THE PROBLEM:
In the data below, find every line with the word "agent" and copy it.
───── MATERIALS PROVIDED
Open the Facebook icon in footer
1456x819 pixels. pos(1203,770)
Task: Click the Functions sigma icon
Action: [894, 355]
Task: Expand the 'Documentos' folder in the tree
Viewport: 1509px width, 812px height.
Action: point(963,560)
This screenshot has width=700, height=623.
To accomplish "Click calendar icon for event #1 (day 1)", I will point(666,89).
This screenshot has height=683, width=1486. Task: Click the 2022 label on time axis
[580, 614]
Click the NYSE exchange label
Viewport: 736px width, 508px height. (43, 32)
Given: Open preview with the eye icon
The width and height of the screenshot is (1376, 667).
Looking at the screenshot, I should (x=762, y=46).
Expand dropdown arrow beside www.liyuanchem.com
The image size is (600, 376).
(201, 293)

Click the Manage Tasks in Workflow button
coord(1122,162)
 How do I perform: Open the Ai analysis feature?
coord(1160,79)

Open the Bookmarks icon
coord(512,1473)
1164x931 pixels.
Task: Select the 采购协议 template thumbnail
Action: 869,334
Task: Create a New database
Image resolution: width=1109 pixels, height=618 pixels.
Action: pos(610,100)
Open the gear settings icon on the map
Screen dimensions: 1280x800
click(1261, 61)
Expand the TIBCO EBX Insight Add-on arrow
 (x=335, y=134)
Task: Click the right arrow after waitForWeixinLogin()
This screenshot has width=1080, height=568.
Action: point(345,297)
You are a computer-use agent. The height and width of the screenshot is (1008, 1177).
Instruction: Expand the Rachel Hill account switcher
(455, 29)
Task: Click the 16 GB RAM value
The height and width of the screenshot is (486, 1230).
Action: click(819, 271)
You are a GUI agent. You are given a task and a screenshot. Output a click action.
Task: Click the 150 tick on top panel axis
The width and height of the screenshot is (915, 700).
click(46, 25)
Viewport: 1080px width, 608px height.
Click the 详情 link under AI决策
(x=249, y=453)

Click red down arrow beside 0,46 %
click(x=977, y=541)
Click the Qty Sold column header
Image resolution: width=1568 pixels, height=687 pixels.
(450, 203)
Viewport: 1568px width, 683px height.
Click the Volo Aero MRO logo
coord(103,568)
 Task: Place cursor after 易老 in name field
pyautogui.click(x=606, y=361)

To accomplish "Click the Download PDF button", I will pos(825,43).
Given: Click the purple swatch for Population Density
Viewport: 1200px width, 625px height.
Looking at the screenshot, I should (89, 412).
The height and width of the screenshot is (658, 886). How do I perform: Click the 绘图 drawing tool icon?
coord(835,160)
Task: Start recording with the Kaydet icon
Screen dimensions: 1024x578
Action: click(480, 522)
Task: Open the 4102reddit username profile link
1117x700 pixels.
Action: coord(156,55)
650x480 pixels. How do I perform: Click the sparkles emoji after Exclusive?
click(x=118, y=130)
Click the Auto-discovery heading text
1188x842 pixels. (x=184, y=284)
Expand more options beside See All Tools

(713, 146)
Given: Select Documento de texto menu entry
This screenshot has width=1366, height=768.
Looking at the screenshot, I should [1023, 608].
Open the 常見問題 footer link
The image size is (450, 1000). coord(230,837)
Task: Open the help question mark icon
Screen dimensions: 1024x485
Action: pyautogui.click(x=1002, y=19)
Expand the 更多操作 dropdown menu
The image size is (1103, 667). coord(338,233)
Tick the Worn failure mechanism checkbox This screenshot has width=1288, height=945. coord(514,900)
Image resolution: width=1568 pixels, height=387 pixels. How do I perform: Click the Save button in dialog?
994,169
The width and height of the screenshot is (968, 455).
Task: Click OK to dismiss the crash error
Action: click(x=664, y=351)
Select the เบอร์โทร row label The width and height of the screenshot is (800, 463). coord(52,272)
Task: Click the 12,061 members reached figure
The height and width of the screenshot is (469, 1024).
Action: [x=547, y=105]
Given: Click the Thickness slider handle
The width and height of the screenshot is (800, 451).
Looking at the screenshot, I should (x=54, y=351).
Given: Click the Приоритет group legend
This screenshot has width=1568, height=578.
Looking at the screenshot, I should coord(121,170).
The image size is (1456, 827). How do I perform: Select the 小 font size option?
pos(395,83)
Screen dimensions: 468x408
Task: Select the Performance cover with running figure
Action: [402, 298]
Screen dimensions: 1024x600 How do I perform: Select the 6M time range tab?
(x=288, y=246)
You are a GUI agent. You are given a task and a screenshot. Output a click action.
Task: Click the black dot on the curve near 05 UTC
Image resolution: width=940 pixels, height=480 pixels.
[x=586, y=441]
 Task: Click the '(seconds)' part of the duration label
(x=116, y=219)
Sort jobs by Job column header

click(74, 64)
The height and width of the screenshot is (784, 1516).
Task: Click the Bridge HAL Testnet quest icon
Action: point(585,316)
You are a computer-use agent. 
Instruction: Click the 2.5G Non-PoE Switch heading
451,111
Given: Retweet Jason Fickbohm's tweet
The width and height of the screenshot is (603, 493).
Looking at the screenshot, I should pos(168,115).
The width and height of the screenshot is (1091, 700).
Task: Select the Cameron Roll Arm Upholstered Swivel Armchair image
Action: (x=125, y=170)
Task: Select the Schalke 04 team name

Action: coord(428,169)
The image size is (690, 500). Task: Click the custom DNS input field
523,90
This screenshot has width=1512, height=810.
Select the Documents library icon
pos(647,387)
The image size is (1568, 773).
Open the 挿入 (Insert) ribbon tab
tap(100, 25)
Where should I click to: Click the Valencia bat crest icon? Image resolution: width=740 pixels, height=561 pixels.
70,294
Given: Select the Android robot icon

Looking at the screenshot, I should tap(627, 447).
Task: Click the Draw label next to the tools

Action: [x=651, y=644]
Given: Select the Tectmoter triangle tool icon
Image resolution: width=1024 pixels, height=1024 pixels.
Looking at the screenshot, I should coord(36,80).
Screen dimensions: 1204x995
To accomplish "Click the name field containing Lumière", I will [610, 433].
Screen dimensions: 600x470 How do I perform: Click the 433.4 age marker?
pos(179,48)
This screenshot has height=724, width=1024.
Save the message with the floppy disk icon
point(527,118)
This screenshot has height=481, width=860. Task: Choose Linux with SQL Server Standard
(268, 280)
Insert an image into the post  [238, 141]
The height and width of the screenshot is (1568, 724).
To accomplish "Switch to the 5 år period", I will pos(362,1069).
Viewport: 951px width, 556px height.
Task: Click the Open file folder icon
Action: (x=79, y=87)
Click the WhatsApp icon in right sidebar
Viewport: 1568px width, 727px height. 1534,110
──────────
TASK SOLUTION:
You are a computer-use agent. The height and width of the screenshot is (1008, 1177).
You are a GUI agent. You are given a task and a screenshot. Output a click action.
You are a GUI agent. You are given a task and a screenshot. Output a click action.
You are a computer-use agent. 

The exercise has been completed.